Матрена обиделась. Подслушивать разговоры в трапезной патриаршего двора ей доверяют. А тут слежка суетная за юнцом. И потому не ушла, затаилась за углом, выглядывала. Очень уж любопытно. Отрок хорошо одет, при пистоле. Должно, боярский сын. В чем же его подозревают?

— Доброго здравия, — поклонился Аверя Бориске.

— Доброго! — ответил юнец.

— Позволь глянуть на пистоль? Редкое оружие! — ловко и нахально за одно мгновение обезоружил Аверя отрока.

— Не трожь! Отдай! — возмутился Бориска.

— Тихо! Пойдешь со мной в Разбойный приказ!

— Не пойду.

— Не пойдешь добром, уволокем силой. И я бы не сказал, что ты богатырь!

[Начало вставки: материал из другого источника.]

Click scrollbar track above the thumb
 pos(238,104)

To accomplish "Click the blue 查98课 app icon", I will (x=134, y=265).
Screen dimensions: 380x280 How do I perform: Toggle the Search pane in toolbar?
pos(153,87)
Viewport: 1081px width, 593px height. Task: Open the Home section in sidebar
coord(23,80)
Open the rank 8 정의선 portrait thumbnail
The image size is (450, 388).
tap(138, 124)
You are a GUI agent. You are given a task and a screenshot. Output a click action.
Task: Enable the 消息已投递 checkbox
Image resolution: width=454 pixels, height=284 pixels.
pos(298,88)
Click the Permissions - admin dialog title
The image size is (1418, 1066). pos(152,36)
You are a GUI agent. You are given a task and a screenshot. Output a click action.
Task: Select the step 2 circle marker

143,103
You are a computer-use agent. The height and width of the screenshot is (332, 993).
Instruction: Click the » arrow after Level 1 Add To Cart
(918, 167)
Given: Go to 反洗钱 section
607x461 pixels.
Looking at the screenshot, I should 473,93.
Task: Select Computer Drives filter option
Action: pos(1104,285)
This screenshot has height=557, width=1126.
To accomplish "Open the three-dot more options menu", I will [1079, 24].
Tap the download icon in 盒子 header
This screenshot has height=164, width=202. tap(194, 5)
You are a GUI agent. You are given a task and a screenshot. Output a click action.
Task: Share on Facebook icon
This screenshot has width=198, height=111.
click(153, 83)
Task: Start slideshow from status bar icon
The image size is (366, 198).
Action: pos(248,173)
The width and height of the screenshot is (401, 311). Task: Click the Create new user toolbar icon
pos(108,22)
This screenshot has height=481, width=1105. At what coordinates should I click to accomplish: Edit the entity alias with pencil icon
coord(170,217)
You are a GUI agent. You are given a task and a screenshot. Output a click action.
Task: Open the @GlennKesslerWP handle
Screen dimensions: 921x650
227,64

Бориска ударом ноги выбил пистоль из рук Авери, поймал его и выскочил из лавки. Такого Аверя ожидать не мог. Он оцепенел, побежал вслед не сразу. Юнец уже возле угла. Сейчас он скроется в многочисленных поворотах и переулках. У вора всегда сто дорог! И в этот миг из-за сруба шагнула Матрена. Она схватила Бориску, повалила его в снег, полегла на нем скирдой.

— Задавишь! Отвались! — завизжал Аверя, стаскивая кухарку с поверженного беглеца.

Так попал Бориска в подвал сыска. Хорунжий уже был здесь, рядом с блаженным. Палач порвал на отроке рубаху. И Аверя увидел на шее юнца золотую иконку с четырьмя камушками плохо обработанной бирюзы. Руки у подьячего задрожали.

— Где ты взял, щенок, сию богоматерь?

— Нашел!

— Где нашел?

— В соломе.

— А может, тебя просили передать иконку кому-то, а ты забыл?

— Богоматерь валялась в соломе.

— В какой соломе?

— На возу, на санях.

— На чьих санях?

— На нашенских.

— Кто в санях ехал?

— Я.

— Еще кто?

— Батюшка Лаврентий.

— Поп?

— Он самый.

Аверя глянул на своего помощника, рослого детину с рыжими патлами.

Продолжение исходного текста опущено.